:: Brief ::
Every entry in the data is to be written out exactly; no picture belongs in the copy.

[Screenshot grounding data]
______

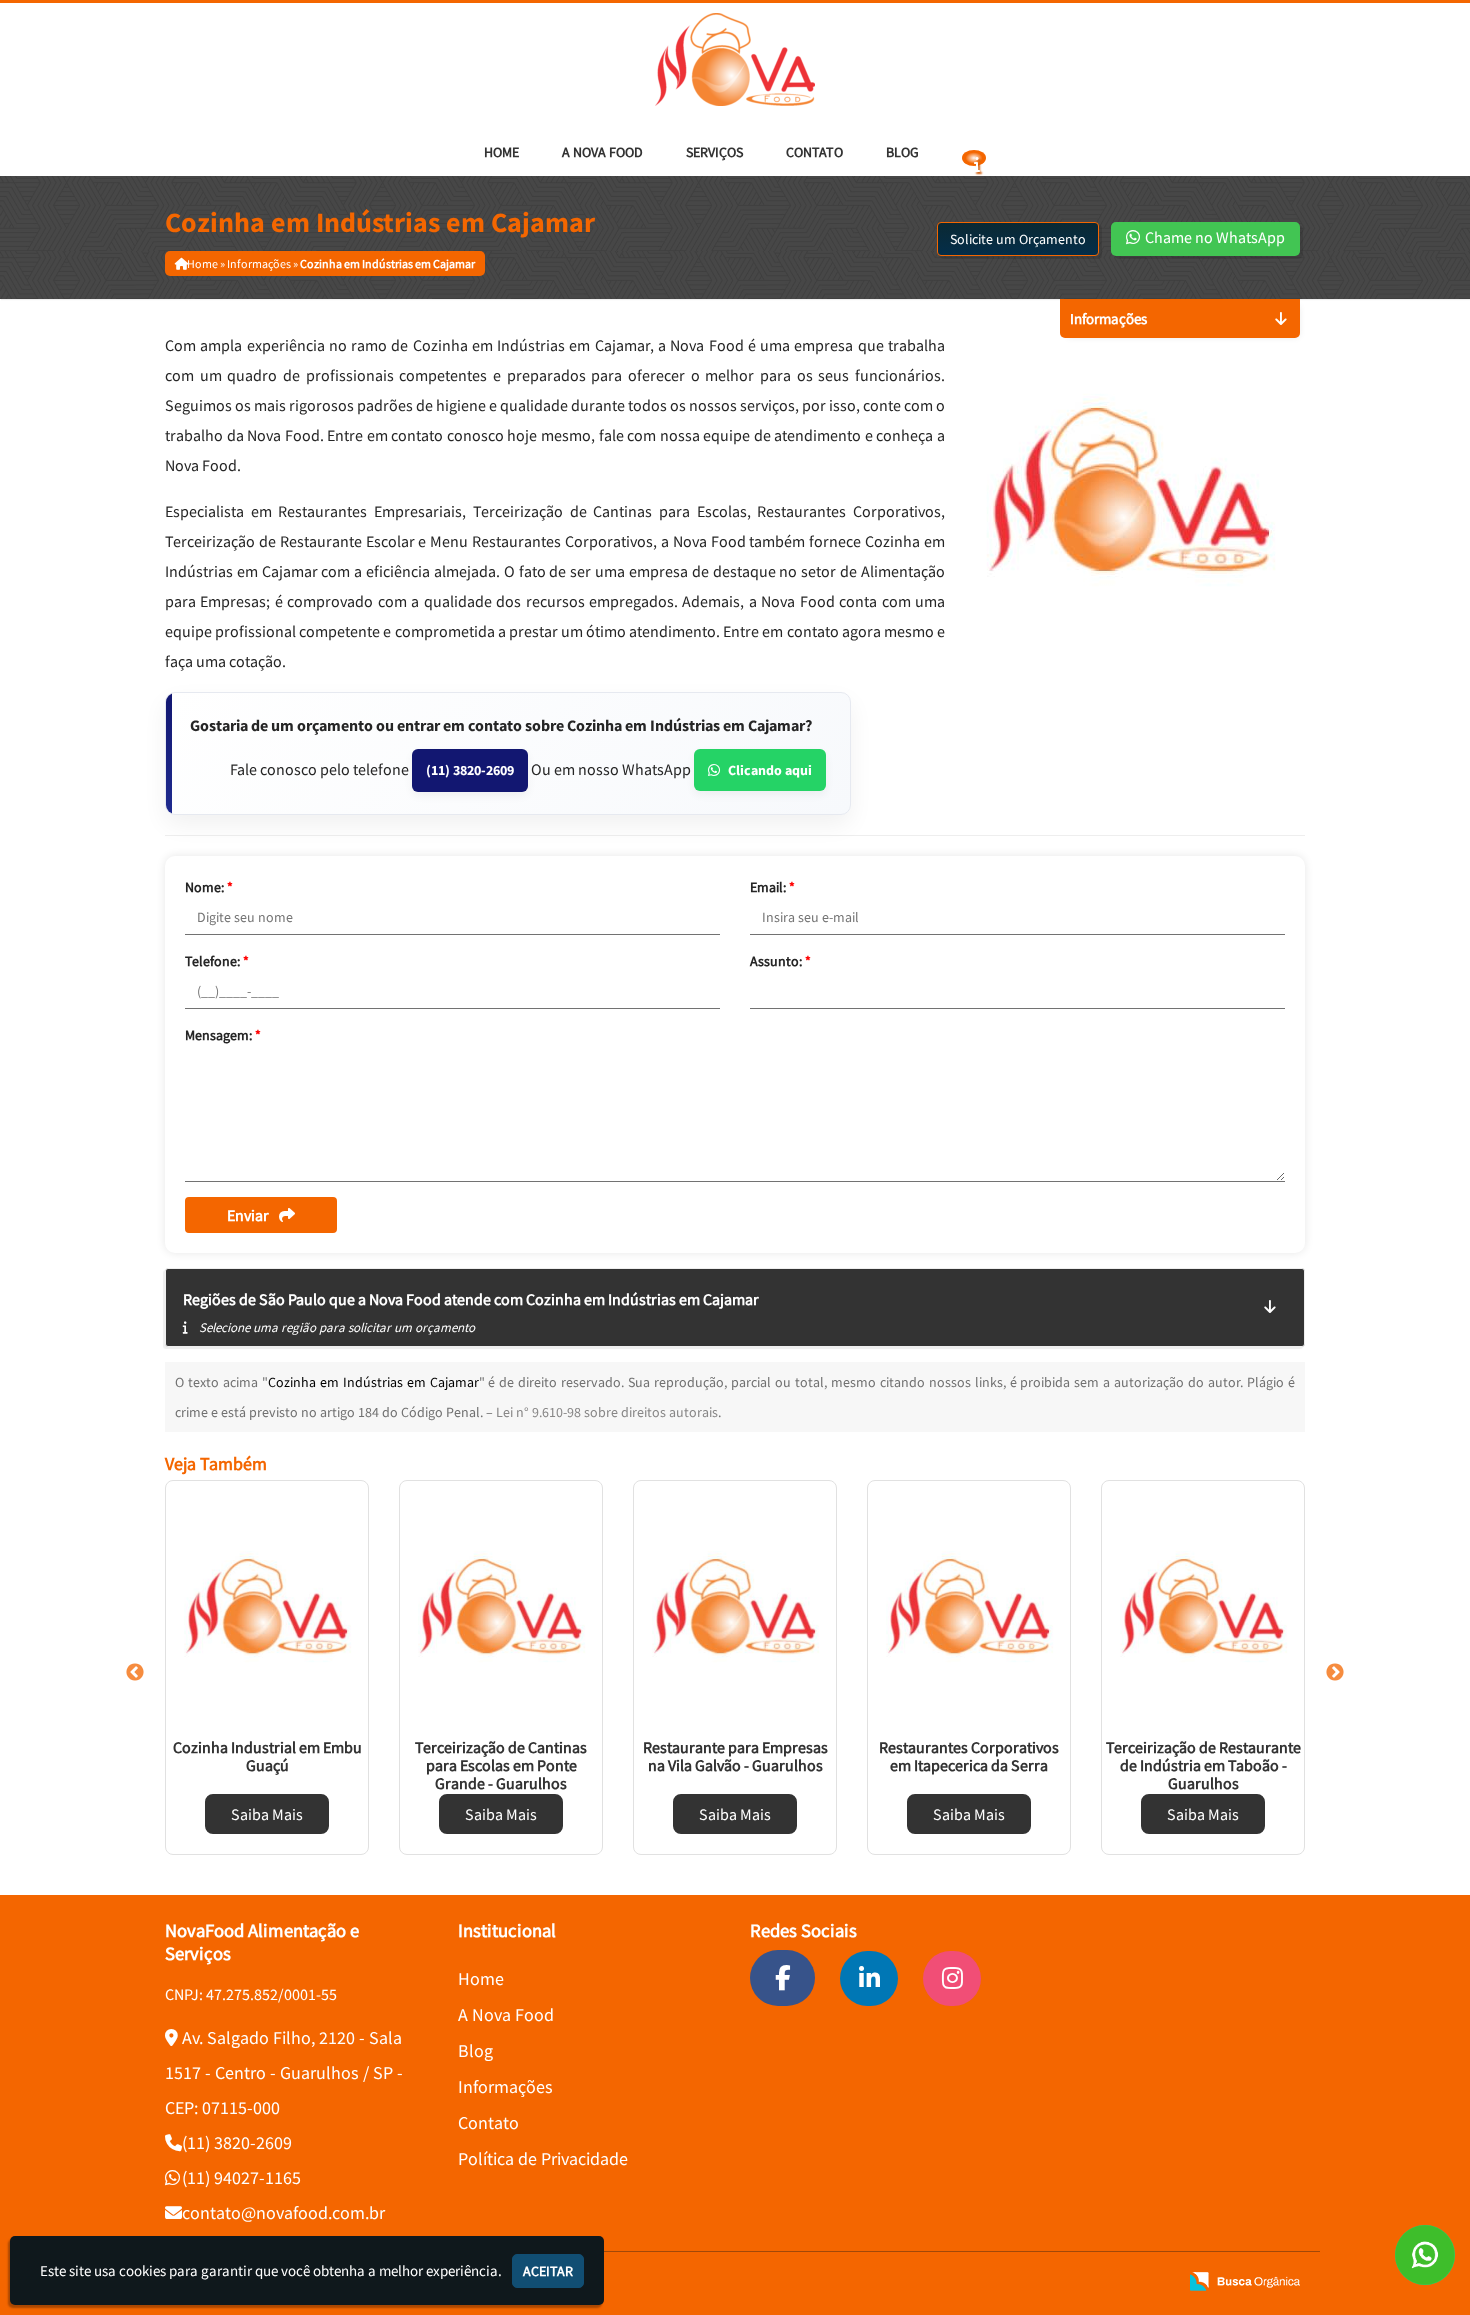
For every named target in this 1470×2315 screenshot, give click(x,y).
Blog (902, 152)
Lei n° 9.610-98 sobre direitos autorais (607, 1412)
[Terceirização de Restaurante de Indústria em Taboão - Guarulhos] (1203, 1606)
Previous (135, 1673)
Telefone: (217, 961)
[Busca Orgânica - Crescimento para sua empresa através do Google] (1244, 2279)
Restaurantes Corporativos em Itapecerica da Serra (969, 1756)
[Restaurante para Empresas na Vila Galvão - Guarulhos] (735, 1606)
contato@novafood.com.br (283, 2212)
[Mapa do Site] (971, 2281)
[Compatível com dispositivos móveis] (1153, 2281)
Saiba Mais (267, 1814)
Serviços (714, 152)
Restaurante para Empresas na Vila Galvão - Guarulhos (735, 1756)
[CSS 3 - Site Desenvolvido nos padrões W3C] (1085, 2281)
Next (1335, 1673)
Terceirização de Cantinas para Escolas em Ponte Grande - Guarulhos (501, 1765)
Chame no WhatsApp (1213, 237)
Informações (505, 2086)
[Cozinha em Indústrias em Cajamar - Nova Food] (735, 59)
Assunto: (780, 961)
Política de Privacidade (543, 2158)
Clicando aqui (770, 770)
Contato (814, 152)
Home (501, 152)
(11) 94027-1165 (241, 2177)
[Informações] (974, 152)
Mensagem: (223, 1035)
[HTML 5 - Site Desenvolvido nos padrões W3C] (1017, 2281)
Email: (772, 887)
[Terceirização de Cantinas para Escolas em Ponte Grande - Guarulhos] (501, 1606)
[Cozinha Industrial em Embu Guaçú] (267, 1606)
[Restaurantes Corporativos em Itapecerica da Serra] (969, 1606)
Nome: (209, 887)
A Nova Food (602, 152)
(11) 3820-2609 (470, 770)
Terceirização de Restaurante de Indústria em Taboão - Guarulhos (1203, 1765)
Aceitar (548, 2271)
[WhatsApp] (1425, 2255)
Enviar (248, 1215)
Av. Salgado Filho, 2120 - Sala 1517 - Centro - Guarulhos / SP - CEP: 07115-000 (284, 2072)
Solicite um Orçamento (1018, 239)
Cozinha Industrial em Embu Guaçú (267, 1756)
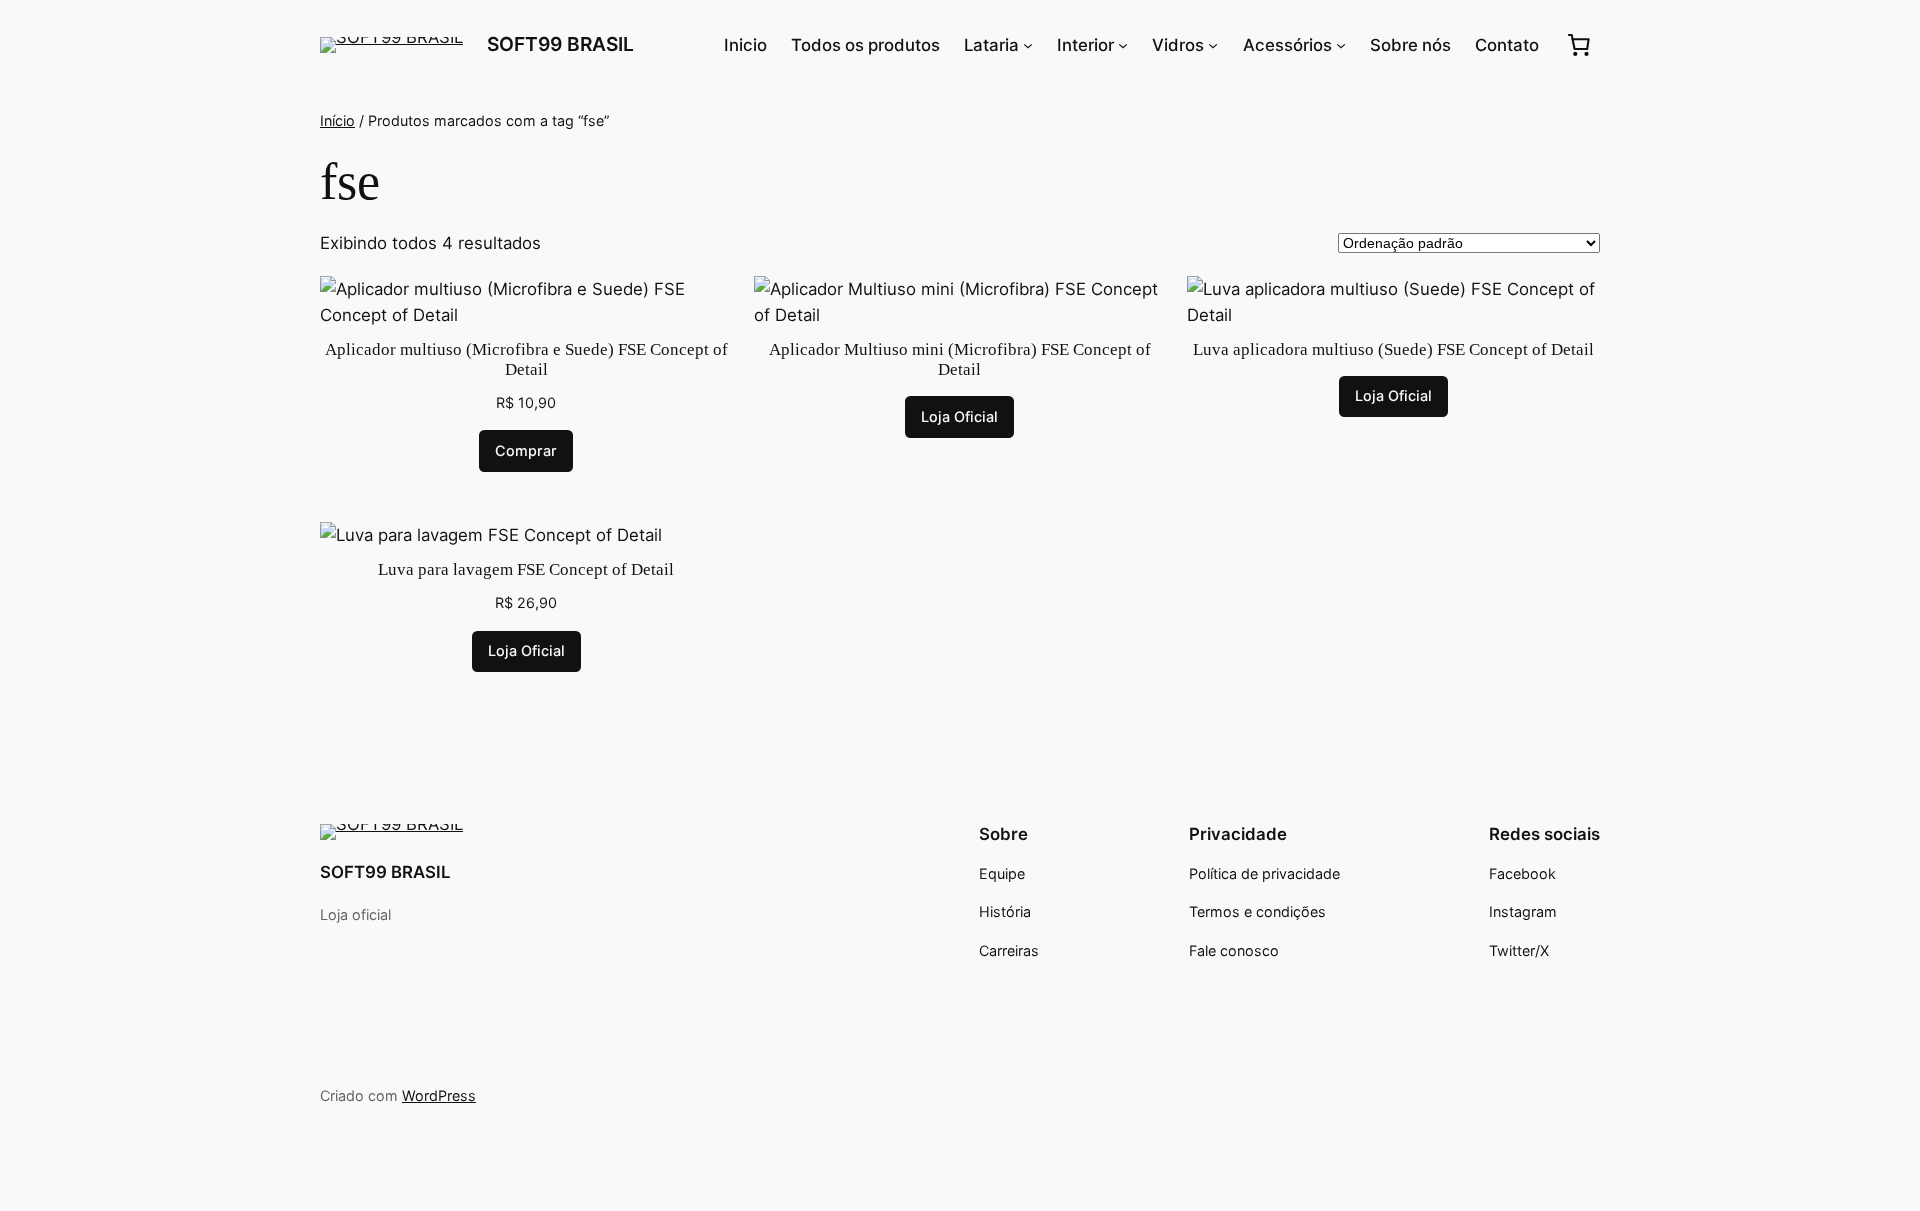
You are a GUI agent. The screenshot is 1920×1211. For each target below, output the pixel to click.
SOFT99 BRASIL (560, 44)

______

:: Answer to the problem ::
For every named target in this 1470×2315 screenshot, give click(x,y).
Blog (902, 152)
Lei n° 9.610-98 sobre direitos autorais (607, 1412)
[Terceirização de Restaurante de Indústria em Taboão - Guarulhos] (1203, 1606)
Previous (135, 1673)
Telefone: (217, 961)
[Busca Orgânica - Crescimento para sua empresa através do Google] (1244, 2279)
Restaurantes Corporativos em Itapecerica da Serra (969, 1756)
[Restaurante para Empresas na Vila Galvão - Guarulhos] (735, 1606)
contato@novafood.com.br (283, 2212)
[Mapa do Site] (971, 2281)
[Compatível com dispositivos móveis] (1153, 2281)
Saiba Mais (267, 1814)
Serviços (714, 152)
Restaurante para Empresas na Vila Galvão - Guarulhos (735, 1756)
[CSS 3 - Site Desenvolvido nos padrões W3C] (1085, 2281)
Next (1335, 1673)
Terceirização de Cantinas para Escolas em Ponte Grande - Guarulhos (501, 1765)
Chame no WhatsApp (1213, 237)
Informações (505, 2086)
[Cozinha em Indústrias em Cajamar - Nova Food] (735, 59)
Assunto: (780, 961)
Política de Privacidade (543, 2158)
Clicando aqui (770, 770)
Contato (814, 152)
Home (501, 152)
(11) 94027-1165 (241, 2177)
[Informações] (974, 152)
Mensagem: (223, 1035)
[HTML 5 - Site Desenvolvido nos padrões W3C] (1017, 2281)
Email: (772, 887)
[Terceirização de Cantinas para Escolas em Ponte Grande - Guarulhos] (501, 1606)
[Cozinha Industrial em Embu Guaçú] (267, 1606)
[Restaurantes Corporativos em Itapecerica da Serra] (969, 1606)
Nome: (209, 887)
A Nova Food (602, 152)
(11) 3820-2609 (470, 770)
Terceirização de Restaurante de Indústria em Taboão - Guarulhos (1203, 1765)
Aceitar (548, 2271)
[WhatsApp] (1425, 2255)
Enviar (248, 1215)
Av. Salgado Filho, 2120 - Sala 1517 - Centro - Guarulhos / SP - CEP: 07115-000 (284, 2072)
Solicite um Orçamento (1018, 239)
Cozinha Industrial em Embu Guaçú (267, 1756)
You are a GUI agent. The screenshot is 1920×1211. For each target below, output the pixel to click.
SOFT99 BRASIL (560, 44)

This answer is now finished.